L'eau pompée dans un filtre est projetée dans un tuyau qui traverse le pont de Loire, les rues Saint-Genest, du Midi, de la Gare, et parvient enfin au réservoir Saint-Gildard.
 |
L'emplacement de l'usine élévatoire sur un plan de 1874
|
 |
et sur un plan de 1890 |
 |
on aperçoit l'usine à droite sur cette vue du début du XXème siècle
|
 |
Cloche filtrante installée dans les bancs de sable.
|
A cent cinquante mètres au-dessous du pont de Loire dans le banc de sable qui longe la digue, sur une base en maçonnerie solide, posée sur le fond rocheux on a construit un cylindre en fonte percé de
trous, à sommet en coupole de cinq mètres de diamètre encore visible aujourd'hui ( le niveau du sable ayant entre temps baissé de environ 1,5m).
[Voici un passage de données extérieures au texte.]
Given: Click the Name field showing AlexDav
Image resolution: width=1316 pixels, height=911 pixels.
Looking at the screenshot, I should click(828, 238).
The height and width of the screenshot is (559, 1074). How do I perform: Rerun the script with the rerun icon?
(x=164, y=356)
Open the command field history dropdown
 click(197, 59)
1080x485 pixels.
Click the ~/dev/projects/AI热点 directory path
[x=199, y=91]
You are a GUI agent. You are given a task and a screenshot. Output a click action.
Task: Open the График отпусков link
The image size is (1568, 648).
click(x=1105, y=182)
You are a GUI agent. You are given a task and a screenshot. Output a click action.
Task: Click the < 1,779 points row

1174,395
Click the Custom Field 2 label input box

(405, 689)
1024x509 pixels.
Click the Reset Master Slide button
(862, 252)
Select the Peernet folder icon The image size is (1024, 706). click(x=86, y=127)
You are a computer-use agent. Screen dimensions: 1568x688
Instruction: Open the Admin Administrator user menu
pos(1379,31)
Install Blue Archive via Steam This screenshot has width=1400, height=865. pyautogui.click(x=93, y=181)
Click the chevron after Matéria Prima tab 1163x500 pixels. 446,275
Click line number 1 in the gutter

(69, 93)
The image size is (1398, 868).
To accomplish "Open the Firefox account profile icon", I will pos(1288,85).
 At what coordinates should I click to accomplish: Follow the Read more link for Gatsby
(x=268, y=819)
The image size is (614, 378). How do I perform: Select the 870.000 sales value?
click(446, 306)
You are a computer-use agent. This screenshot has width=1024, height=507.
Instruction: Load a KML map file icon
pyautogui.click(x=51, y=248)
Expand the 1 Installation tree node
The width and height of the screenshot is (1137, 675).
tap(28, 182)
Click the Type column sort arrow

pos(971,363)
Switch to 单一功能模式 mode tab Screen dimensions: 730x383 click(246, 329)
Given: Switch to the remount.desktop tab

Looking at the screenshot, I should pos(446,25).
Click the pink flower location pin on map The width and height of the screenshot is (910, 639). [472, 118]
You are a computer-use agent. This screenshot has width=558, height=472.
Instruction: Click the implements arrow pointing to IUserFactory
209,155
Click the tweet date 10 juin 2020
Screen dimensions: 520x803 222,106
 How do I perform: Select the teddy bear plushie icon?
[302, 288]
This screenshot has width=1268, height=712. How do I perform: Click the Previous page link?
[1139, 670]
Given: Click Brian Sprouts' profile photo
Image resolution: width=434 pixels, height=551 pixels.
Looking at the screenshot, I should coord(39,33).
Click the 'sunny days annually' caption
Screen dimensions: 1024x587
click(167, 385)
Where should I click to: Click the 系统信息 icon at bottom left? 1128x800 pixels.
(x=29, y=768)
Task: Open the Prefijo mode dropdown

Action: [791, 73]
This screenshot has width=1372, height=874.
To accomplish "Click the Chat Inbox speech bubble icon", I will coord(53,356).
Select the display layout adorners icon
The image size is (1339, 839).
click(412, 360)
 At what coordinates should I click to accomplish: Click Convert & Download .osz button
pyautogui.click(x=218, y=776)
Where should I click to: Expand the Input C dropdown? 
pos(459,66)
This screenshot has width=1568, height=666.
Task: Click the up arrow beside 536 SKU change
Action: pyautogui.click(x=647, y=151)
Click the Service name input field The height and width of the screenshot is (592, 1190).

L'appareil est enveloppé d'un manchon de gros cailloux, puis d'un second de gros
gravier, puis d'un autre de graviers fins, et le tout se trouve immergé dans le banc de sable. Les cailloux retiennent le gros gravier, celui-ci
le gravier moyen, ce dernier empêchant la pénétration des sables fins, et c'est à travers ces couches multiples que se fait la filtration de l'eau.
Toute cette technologie ne permet toutefois pas de fournir l'eau partout et à tous les étages. En 1886, pour augmenter la pression dans le réseau, on projette d'installer une deuxième machine à vapeur, une conduite d'aspiration passant de 20 à 30 cm de diamètre et un réservoir supplémentaire en béton installé aux Montapins, alimenté par une conduite posée dans la lit de la Loire.
 |
1887: projet de canalisation enfouie dans le lit de la Loire vers le réservoir des Montapins ( archives de la Nièvre) |
Les travaux estimés à 168 000 francs sont votés par le Conseil municipal, mais ne sont pas entièrement effectués, apparemment en raison d'obstacles contractuels avec le concessionnaire du réseau.
 |
Les restes des canalisations se dirigeant vers le réservoir des Montapins
|

A Nevers, les conduites sont, d'abord, en plomb, en fonte avec
joints de plomb, puis en fer système Chameroy et, après, 1914, en acier.
Les
canalisations alimentant le réservoir des Montapins sont réalisées
selon le procécé Chameroy: de la tole de fer étamée intérieurement est
soudée en hélice et recouverte d'une couche de un à deux centimètres de
bitume, elle même retenue par une sort de corde enroulée en hélice sur
la tôle même du tuyau . Ceci pour l'isoler de la corrosion et de
l'abrasion et permettre de la poser directement au sol en limitant les
travaux de génie civil . Cette technique est très efficace: des milliers
de km de ce type de conduites transportant le gaz et et l'eau sont encore en
service en région parisienne dans les années 2000.
 |
Tuyau Chameroy: noter la soudure en hélice caractéristique
|
Jusqu'en 1910 et la reprise du servie en régie municipale directe les eaux restent de mauvaise qualité. Les fontaines de
Veninges et de Jeunot (à Urzy à 8 km de Nevers), toujours utilisées, sont infectées par les effluents des étables,
et la nouvelle prise d'eau rive gauche est implantée en aval de deux fabriques de gélatine,
des bateaux-lavoirs, des égouts de Nevers, ainsi que de l'embouchure de la Nièvre, qui n'est pas plus propre qu'auparavant . Le réseau n'approvisionne que 8000 des 27000 habitants de Nevers. Et jusqu'à cette date il est impossible d'imposer aux usagers l'installation de compteurs ainsi qu'une facturation au mètre cube consommé.
Il faudra attendre l'installation des zones de pompage du Peuplier Seul et surtout l'amélioration progressive des procédés d'épuration (d'abord par javellisation) pour avoir à Nevers une eau à peu près saine.